[Items listed in a dataset]

_ _ _ _ _

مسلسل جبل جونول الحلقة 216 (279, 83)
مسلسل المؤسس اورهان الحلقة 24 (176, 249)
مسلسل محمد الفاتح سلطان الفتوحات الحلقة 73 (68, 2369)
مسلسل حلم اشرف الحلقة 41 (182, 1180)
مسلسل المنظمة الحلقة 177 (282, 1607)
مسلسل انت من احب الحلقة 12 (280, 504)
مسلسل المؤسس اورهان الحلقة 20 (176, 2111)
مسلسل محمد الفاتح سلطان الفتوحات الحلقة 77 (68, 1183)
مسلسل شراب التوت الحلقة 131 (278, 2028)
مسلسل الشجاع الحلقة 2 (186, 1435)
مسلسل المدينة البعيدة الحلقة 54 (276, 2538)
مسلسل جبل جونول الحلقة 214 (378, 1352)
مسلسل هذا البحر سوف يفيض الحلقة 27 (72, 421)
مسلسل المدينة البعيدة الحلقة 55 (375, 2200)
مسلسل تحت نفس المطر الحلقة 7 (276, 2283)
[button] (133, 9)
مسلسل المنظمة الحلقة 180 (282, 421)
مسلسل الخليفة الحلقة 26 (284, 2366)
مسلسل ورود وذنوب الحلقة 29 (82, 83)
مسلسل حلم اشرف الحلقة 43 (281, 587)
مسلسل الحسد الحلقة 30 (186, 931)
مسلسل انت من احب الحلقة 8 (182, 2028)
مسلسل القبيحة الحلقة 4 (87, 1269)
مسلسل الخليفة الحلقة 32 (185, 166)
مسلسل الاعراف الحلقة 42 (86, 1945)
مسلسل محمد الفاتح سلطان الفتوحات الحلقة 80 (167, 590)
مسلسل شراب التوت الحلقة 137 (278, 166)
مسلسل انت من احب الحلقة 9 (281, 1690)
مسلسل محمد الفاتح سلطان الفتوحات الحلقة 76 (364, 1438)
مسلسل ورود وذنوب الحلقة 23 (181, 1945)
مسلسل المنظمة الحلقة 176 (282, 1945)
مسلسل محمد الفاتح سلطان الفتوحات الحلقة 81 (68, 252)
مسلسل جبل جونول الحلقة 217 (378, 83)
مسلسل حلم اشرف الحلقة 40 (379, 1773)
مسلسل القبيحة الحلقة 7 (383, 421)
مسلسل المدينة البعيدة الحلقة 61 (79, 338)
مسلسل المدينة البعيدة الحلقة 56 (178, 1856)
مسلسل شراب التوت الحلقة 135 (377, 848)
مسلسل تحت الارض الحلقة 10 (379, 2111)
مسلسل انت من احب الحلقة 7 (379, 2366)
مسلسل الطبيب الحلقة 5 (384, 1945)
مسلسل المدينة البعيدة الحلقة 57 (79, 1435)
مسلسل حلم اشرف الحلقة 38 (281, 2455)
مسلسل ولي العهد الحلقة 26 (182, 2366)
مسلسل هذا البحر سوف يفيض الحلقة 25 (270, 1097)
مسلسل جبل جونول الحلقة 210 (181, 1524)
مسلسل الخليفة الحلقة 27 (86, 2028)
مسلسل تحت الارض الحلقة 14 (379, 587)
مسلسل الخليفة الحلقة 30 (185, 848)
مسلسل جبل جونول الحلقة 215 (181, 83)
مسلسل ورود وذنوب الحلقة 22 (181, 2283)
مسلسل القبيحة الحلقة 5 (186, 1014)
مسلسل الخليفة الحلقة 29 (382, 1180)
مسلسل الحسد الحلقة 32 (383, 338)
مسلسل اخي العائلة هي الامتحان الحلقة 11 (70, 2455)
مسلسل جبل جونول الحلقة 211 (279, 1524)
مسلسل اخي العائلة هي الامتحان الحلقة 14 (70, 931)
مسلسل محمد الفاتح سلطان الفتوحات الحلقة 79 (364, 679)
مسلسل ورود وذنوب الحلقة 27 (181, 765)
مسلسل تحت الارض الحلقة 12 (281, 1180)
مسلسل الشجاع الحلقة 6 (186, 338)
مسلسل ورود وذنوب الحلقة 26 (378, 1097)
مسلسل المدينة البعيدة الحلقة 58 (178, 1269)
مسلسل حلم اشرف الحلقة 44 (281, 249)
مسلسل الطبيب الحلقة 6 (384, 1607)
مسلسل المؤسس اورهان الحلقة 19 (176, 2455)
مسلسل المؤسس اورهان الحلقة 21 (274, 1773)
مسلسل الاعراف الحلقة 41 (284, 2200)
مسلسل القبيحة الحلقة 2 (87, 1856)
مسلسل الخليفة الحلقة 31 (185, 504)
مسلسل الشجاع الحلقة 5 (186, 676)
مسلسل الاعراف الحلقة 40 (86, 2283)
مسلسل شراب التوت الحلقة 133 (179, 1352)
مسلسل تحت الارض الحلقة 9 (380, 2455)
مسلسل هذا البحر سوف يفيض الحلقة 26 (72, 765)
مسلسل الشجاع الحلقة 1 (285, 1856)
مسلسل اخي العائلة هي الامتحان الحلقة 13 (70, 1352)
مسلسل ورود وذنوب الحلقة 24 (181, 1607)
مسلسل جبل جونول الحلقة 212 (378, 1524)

_ _ _ _ _

Short task
Lay out the records as a two-column CSV with the headers text and answer, starting at the first record and ending at the line that contains "مسلسل الخليفة الحلقة 29 (382, 1180)", with both ends included. Give one row per record, with its text and its answer each in a single quoted field and any line breaks turned into spaces.

Worked solution
text,answer
"مسلسل جبل جونول الحلقة 216","(279, 83)"
"مسلسل المؤسس اورهان الحلقة 24","(176, 249)"
"مسلسل محمد الفاتح سلطان الفتوحات الحلقة 73","(68, 2369)"
"مسلسل حلم اشرف الحلقة 41","(182, 1180)"
"مسلسل المنظمة الحلقة 177","(282, 1607)"
"مسلسل انت من احب الحلقة 12","(280, 504)"
"مسلسل المؤسس اورهان الحلقة 20","(176, 2111)"
"مسلسل محمد الفاتح سلطان الفتوحات الحلقة 77","(68, 1183)"
"مسلسل شراب التوت الحلقة 131","(278, 2028)"
"مسلسل الشجاع الحلقة 2","(186, 1435)"
"مسلسل المدينة البعيدة الحلقة 54","(276, 2538)"
"مسلسل جبل جونول الحلقة 214","(378, 1352)"
"مسلسل هذا البحر سوف يفيض الحلقة 27","(72, 421)"
"مسلسل المدينة البعيدة الحلقة 55","(375, 2200)"
"مسلسل تحت نفس المطر الحلقة 7","(276, 2283)"
"[button]","(133, 9)"
"مسلسل المنظمة الحلقة 180","(282, 421)"
"مسلسل الخليفة الحلقة 26","(284, 2366)"
"مسلسل ورود وذنوب الحلقة 29","(82, 83)"
"مسلسل حلم اشرف الحلقة 43","(281, 587)"
"مسلسل الحسد الحلقة 30","(186, 931)"
"مسلسل انت من احب الحلقة 8","(182, 2028)"
"مسلسل القبيحة الحلقة 4","(87, 1269)"
"مسلسل الخليفة الحلقة 32","(185, 166)"
"مسلسل الاعراف الحلقة 42","(86, 1945)"
"مسلسل محمد الفاتح سلطان الفتوحات الحلقة 80","(167, 590)"
"مسلسل شراب التوت الحلقة 137","(278, 166)"
"مسلسل انت من احب الحلقة 9","(281, 1690)"
"مسلسل محمد الفاتح سلطان الفتوحات الحلقة 76","(364, 1438)"
"مسلسل ورود وذنوب الحلقة 23","(181, 1945)"
"مسلسل المنظمة الحلقة 176","(282, 1945)"
"مسلسل محمد الفاتح سلطان الفتوحات الحلقة 81","(68, 252)"
"مسلسل جبل جونول الحلقة 217","(378, 83)"
"مسلسل حلم اشرف الحلقة 40","(379, 1773)"
"مسلسل القبيحة الحلقة 7","(383, 421)"
"مسلسل المدينة البعيدة الحلقة 61","(79, 338)"
"مسلسل المدينة البعيدة الحلقة 56","(178, 1856)"
"مسلسل شراب التوت الحلقة 135","(377, 848)"
"مسلسل تحت الارض الحلقة 10","(379, 2111)"
"مسلسل انت من احب الحلقة 7","(379, 2366)"
"مسلسل الطبيب الحلقة 5","(384, 1945)"
"مسلسل المدينة البعيدة الحلقة 57","(79, 1435)"
"مسلسل حلم اشرف الحلقة 38","(281, 2455)"
"مسلسل ولي العهد الحلقة 26","(182, 2366)"
"مسلسل هذا البحر سوف يفيض الحلقة 25","(270, 1097)"
"مسلسل جبل جونول الحلقة 210","(181, 1524)"
"مسلسل الخليفة الحلقة 27","(86, 2028)"
"مسلسل تحت الارض الحلقة 14","(379, 587)"
"مسلسل الخليفة الحلقة 30","(185, 848)"
"مسلسل جبل جونول الحلقة 215","(181, 83)"
"مسلسل ورود وذنوب الحلقة 22","(181, 2283)"
"مسلسل القبيحة الحلقة 5","(186, 1014)"
"مسلسل الخليفة الحلقة 29","(382, 1180)"